What the task asks —
Only the lines below starting at the one containing "You are a computer-use agent. The" and ending at the one containing "Given: Select the Chrome browser logo icon" belong in the answer, each copied exactly.

Saved entries:
+++

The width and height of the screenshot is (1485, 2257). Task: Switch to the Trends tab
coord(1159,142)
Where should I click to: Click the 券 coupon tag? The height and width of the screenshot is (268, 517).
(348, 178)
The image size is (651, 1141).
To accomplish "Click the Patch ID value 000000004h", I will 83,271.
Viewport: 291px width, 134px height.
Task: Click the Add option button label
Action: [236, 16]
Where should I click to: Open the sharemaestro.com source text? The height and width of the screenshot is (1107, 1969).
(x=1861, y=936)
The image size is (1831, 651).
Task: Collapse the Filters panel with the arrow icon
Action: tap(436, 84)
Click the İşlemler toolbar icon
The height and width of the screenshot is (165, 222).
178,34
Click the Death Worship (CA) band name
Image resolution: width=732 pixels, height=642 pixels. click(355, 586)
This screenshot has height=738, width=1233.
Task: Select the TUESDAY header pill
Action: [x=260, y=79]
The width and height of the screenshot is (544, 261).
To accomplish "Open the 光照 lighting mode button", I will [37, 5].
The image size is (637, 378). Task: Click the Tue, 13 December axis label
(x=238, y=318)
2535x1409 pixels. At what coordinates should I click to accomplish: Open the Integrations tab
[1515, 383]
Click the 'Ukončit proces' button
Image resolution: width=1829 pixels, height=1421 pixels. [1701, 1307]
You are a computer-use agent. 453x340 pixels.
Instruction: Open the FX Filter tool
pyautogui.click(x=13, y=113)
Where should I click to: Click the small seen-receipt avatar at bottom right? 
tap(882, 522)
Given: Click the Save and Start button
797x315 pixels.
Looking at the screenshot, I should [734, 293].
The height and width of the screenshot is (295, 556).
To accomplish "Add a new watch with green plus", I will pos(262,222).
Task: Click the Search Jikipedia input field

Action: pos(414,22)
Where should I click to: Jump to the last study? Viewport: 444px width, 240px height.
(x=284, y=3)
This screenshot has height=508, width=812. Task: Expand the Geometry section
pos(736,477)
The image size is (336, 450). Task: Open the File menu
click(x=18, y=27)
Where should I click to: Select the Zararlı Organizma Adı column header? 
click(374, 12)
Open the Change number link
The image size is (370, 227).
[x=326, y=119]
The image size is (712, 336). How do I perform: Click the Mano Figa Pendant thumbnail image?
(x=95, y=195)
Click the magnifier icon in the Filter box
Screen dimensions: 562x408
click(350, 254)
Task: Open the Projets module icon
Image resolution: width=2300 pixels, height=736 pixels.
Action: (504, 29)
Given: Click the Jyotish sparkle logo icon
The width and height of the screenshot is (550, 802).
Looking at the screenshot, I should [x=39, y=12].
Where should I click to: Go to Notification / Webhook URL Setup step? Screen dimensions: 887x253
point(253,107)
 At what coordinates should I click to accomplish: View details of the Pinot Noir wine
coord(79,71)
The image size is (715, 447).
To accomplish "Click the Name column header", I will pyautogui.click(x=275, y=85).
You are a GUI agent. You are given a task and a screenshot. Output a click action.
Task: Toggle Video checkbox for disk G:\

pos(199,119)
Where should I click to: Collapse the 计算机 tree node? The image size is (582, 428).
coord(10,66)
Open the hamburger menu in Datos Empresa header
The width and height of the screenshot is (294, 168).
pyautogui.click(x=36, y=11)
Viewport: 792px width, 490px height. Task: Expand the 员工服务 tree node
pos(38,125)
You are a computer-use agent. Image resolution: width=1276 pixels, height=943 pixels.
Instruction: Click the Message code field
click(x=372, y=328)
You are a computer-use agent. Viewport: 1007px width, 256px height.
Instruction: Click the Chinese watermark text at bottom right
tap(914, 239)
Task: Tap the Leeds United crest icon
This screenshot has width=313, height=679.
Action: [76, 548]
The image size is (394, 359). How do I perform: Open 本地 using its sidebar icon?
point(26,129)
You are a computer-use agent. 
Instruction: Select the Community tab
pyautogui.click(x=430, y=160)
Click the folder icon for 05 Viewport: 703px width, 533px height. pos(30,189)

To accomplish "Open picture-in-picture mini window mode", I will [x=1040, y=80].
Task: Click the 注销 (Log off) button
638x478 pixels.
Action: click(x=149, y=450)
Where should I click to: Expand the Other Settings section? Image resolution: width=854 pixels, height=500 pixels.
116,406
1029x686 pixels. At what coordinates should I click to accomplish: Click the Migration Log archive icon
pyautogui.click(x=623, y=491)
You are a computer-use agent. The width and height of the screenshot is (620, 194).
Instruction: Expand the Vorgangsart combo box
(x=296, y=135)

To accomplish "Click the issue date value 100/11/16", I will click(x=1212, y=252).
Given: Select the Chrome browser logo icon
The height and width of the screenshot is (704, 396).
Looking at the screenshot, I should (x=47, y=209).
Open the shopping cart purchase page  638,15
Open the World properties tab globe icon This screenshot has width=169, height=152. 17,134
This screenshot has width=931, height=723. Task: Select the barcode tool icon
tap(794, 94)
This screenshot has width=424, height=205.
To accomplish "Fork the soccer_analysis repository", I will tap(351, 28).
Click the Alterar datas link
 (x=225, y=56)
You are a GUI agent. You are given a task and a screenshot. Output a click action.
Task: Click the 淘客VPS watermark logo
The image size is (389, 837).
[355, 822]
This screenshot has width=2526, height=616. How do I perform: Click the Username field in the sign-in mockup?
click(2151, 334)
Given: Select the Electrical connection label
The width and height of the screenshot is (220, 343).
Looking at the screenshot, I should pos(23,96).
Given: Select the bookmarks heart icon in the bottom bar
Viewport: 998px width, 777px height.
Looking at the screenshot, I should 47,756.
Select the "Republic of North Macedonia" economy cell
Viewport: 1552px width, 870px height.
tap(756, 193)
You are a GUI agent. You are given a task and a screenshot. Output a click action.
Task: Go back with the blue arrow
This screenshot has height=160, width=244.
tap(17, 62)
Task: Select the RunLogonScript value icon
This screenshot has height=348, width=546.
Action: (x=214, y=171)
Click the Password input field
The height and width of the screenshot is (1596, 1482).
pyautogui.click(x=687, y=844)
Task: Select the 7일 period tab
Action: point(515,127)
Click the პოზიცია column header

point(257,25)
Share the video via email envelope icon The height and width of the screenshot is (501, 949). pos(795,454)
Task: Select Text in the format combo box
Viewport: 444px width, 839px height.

+++

Answer below —
You are a computer-use agent. The width and height of the screenshot is (620, 194).
Instruction: Expand the Vorgangsart combo box
(x=296, y=135)

To accomplish "Click the issue date value 100/11/16", I will click(x=1212, y=252).
Given: Select the Chrome browser logo icon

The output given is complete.